--- START ---
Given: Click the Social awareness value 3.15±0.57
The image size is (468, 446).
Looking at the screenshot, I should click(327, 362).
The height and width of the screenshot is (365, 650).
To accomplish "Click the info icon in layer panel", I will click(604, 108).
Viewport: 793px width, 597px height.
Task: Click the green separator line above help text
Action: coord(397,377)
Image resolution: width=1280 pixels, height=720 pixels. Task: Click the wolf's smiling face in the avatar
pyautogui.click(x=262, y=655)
--- END ---
Write out only what runs from the line holding "The height and" through the last line of the records, exactly as shown.

Exercise response
The height and width of the screenshot is (365, 650).
To accomplish "Click the info icon in layer panel", I will click(604, 108).
Viewport: 793px width, 597px height.
Task: Click the green separator line above help text
Action: coord(397,377)
Image resolution: width=1280 pixels, height=720 pixels. Task: Click the wolf's smiling face in the avatar
pyautogui.click(x=262, y=655)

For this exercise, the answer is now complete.